Nel provvedimento della quinta Sezione del Consiglio di Stato viene segnalata l’acquisizione agli atti della relazione del Prof. A. E., direttore del Dipartimento di salute mentale dell’Azienda ospedaliera “Ospedali riuniti di Brescia”.

«In detta relazione, nella sua parte conclusiva - precisa la sentenza - si afferma che il sig. G.B., esaminato direttamente in data 24 novembre 1998, presenta una patologia ed uno stato clinico riassumibili nella diagnosi formulata dai medici dell’Istituto dove era ricoverato “in cui accanto ad una patologia neuropsichica si associa una patologia internistica. Il trattamento sanitario a cui il G.B. viene sottoposto dal 1990/1997 sino ad oggi è stato ed è, nella attualità, volto alla cura di un debole di mente (insufficiente mentale medio-grave) che vive in situazione clinica di cronicità. La componente epilettica di origine cerebropatica che rientra nel quadro clinico della patologia neurologica del G. B. è risultata ben controllata dal trattamento farmacologico in atto (Gardenale compresse da 100 mg 2 al dì). Il G.B. abbisogna di una assistenza sanitaria che può essere svolta da medici di base con eventuale controllo di uno specialista neurologo o psichiatra».
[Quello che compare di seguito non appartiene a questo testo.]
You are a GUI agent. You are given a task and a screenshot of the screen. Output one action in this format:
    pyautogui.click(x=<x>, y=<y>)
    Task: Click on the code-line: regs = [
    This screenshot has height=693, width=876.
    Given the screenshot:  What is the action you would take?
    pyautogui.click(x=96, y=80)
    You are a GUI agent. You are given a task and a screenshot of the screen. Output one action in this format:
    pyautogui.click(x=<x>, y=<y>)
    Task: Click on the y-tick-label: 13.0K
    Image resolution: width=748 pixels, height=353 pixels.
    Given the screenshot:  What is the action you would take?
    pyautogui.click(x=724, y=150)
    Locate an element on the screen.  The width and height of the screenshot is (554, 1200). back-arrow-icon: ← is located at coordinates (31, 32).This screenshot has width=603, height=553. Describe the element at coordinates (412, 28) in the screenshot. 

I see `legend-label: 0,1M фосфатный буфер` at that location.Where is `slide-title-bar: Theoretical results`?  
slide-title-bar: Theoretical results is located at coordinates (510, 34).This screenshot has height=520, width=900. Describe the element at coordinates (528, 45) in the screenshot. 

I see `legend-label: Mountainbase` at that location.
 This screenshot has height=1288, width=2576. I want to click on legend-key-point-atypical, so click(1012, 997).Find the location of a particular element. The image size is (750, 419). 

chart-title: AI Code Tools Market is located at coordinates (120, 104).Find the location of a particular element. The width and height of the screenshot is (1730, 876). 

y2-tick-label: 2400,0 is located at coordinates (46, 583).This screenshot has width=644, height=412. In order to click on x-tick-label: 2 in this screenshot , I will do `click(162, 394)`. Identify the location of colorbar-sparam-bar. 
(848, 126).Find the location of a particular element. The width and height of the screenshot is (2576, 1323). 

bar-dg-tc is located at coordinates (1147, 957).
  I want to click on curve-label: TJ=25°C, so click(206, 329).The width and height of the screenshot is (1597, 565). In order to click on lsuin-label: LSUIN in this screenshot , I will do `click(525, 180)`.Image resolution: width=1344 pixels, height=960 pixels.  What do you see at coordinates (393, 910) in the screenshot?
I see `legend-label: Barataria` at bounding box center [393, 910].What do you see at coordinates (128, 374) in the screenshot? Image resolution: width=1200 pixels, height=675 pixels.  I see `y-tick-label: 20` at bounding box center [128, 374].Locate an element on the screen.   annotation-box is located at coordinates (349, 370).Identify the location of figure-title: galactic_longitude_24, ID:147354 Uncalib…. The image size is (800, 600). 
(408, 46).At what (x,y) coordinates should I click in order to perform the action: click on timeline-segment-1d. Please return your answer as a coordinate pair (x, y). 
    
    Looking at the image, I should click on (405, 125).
Nella seconda parte delle conclusioni dell’esperto si afferma che «il medesimo sig. G.B. ha presentato in passato anomalie comportamentali ma non ha mai avuto necessità di ricoveri in istituti psichiatrici, che le cure cui viene sottoposto sono essenzialmente assistenziali e solo secondariamente neurologiche ed internistiche, destinate ad una persona che presenta una infermità “tendenzialmente irreversibile e stabilizzata” e che deve essere considerata più disabile che malata psichicamente, nei cui confronti, perciò, la assistenza esclusiva o prevalente non deve essere quella sanitaria (destinata al recupero o alla cura) ma al mantenimento di buone condizioni psico-fisiche di un soggetto minorato cronico».

Opposta è la valutazione della quinta Sezione del Consiglio di Stato. Infatti il provvedimento in oggetto si esprime nei seguenti termini: «appare al Collegio evidente che in detta relazione sia confermato in primo luogo che il sig. G.B., in quanto affetto da epilessia di origine cerebropatica, era sottoposto ad uno specifico trattamento sanitario e ciò da solo è sufficiente per annoverare le prestazioni rese nei suoi confronti come sanitarie. A ben vedere l’elemento che ha indotto il consulente ad affermare che egli aveva bisogno più di assistenza che di cura (elemento che ha indotto in errore il primo giudice) è da rinvenirsi nella affermata cronicità della malattia senza reale possibilità di recupero o guarigione con la conseguenza che da tale premessa si faceva discendere la opportunità di prestazioni essenzialmente assistenziali per mantenere il suo stato di salute in condizioni stabili posto che la guarigione o un sostanziale recupero non erano prevedibili. La difesa del Comune appellante ha colto pienamente questa incongruità della relazione del consulente che nel constatare l’impossibilità del recupero ha ritenuto che le prestazioni sanitarie, pur rese in misura significativa e comunque necessarie per il trattamento del sig. G.B., mutassero natura e potessero essere qualificate come prestazioni di mera assistenza in quanto finalizzate solo al mantenimento delle sue condizioni cronicamente critiche ma, in ciò vi è, con evidenza, ed in modo prevalente se non esclusivo, la cura del paziente che pur non essendo destinato alla guarigione ha necessità di assistenza sanitaria e, in modo strumentale per l’efficacia della cura, anche di assistenza. (...) Tanto basta per l’accoglimento dell’appello».